Поль-Эмиль Виктор организует сотни спасательных операций и принимает в них самое деятельное участие, вырывая сотни людей из когтей смерти. Заодно он обретает большой полярный опыт, какого никогда не получил бы ни в одной экспедиции. Постигает, сколь полезным может оказаться взаимодействие авиации с наземными экспедициями на Крайнем Севере и как лучше всего использовать автомашины на снежных тропах. Ежедневно и еженощно во время каждой спасательной операции учится, как бороться с Арктикой.
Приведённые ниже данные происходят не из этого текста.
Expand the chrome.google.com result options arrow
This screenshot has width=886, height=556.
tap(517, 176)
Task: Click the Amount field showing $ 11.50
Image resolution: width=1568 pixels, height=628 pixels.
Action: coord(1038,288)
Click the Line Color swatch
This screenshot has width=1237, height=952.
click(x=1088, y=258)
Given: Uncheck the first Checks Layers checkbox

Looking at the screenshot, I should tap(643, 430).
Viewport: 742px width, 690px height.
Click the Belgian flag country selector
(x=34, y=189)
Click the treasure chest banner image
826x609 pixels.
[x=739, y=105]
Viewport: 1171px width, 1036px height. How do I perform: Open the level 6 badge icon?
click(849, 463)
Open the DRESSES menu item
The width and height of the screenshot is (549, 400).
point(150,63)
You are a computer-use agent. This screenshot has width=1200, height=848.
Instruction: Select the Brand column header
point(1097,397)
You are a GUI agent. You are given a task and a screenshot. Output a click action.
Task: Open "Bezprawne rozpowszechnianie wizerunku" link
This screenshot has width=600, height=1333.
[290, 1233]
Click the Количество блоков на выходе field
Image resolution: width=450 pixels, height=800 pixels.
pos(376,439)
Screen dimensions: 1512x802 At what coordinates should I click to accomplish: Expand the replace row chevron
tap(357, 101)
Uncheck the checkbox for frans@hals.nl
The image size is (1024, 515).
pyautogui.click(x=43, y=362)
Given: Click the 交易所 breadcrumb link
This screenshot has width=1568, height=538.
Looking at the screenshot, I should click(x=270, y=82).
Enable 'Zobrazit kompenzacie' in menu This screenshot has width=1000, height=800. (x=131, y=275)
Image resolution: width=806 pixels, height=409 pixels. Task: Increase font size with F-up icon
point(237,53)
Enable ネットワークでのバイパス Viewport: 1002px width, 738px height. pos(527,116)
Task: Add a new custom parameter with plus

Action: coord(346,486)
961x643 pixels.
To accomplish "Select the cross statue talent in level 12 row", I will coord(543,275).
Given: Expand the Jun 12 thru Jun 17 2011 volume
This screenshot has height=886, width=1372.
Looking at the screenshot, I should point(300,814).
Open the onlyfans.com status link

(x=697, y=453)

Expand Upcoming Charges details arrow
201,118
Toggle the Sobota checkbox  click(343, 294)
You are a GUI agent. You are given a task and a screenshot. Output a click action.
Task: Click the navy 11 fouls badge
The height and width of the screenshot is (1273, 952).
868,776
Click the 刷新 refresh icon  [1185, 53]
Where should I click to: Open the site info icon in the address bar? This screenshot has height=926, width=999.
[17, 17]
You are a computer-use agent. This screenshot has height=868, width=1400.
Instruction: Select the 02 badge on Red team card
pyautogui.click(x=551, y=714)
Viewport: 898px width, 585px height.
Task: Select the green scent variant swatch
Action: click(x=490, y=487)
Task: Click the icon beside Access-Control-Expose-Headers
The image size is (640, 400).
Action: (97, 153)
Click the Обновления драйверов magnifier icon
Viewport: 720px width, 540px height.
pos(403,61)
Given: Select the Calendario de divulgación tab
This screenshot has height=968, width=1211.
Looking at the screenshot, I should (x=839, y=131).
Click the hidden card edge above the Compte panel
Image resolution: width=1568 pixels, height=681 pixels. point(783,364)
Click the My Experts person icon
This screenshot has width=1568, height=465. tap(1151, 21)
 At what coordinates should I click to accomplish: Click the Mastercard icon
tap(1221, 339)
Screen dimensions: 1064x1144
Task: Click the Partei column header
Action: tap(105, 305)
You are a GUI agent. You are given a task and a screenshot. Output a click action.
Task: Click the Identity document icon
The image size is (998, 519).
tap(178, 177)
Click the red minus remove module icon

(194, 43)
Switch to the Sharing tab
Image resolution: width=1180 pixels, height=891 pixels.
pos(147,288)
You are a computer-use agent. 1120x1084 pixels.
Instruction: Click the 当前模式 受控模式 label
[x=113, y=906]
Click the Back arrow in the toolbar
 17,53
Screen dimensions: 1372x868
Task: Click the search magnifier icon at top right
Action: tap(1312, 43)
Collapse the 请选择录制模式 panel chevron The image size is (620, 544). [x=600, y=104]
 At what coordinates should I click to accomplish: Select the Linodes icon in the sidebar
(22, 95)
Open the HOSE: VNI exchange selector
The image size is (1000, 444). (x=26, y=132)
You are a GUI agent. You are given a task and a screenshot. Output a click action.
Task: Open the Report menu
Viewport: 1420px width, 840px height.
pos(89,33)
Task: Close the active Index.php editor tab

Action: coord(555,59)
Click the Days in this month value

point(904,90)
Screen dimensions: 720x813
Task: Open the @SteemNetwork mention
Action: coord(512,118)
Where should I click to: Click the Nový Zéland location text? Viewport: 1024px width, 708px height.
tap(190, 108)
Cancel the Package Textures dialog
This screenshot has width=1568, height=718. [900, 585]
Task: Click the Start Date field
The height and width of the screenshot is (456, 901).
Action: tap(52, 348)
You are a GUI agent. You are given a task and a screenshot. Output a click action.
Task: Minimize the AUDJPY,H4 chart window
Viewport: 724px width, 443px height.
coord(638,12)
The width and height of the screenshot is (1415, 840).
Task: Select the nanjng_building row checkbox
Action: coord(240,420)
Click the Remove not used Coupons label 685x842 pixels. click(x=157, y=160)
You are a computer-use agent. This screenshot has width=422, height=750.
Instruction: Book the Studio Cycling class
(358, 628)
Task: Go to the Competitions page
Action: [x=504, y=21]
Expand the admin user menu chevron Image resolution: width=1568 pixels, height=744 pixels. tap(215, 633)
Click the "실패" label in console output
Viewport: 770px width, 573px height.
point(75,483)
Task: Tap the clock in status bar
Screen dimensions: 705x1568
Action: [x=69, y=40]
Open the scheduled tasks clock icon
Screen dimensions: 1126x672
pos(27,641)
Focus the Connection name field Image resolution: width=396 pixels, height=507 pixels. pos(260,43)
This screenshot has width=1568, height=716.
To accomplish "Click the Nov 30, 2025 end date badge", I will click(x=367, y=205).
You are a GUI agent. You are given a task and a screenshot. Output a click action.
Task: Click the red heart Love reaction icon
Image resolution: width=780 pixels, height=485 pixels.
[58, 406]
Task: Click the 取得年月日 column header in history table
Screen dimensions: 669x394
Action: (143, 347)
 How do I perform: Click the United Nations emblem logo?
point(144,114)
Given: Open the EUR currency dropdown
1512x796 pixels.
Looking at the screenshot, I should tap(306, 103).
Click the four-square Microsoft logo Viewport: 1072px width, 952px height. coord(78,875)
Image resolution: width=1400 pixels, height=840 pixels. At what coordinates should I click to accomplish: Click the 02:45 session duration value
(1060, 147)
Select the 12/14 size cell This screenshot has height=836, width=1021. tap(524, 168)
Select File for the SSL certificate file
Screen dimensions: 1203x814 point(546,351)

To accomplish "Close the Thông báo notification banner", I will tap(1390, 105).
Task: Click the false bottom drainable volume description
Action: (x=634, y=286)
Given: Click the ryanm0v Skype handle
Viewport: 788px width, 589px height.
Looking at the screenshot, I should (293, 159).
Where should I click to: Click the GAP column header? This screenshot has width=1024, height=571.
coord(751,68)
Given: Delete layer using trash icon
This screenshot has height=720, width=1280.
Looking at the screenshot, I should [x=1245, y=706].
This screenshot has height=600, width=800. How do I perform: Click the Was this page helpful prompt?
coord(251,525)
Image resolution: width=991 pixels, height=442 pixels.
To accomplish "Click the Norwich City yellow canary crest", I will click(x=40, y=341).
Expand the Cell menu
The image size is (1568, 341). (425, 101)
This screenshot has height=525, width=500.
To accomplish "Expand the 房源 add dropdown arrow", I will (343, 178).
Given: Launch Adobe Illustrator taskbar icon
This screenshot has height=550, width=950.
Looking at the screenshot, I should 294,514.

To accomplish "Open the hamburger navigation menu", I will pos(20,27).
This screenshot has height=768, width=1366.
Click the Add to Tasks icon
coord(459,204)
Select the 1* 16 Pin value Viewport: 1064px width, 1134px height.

Военная страда не охладила его пыла. Наоборот. Почти сейчас же по окончании военных действий он приступает к осуществлению своих прежних планов. Накапливая в тяжелые военные годы вдалеке от родины нелегкий опыт, он мечтал лишь об одном - использовать его когда-нибудь на благо родины. Уже в начале 1947 года он создает организацию, не имеющую себе подобных,- "Французские полярные экспедиции". Получая субсидии как из государственных, так и частных источников, организация эта ставит себе целью проведение научных экспедиций на территории Гренландии и Антарктиды, возвращение Франции того почетного места, которое она некогда занимала в истории открытий неизвестных материков и морей, а заодно и подготовку молодых кадров геофизиков в тяжелых полярных условиях.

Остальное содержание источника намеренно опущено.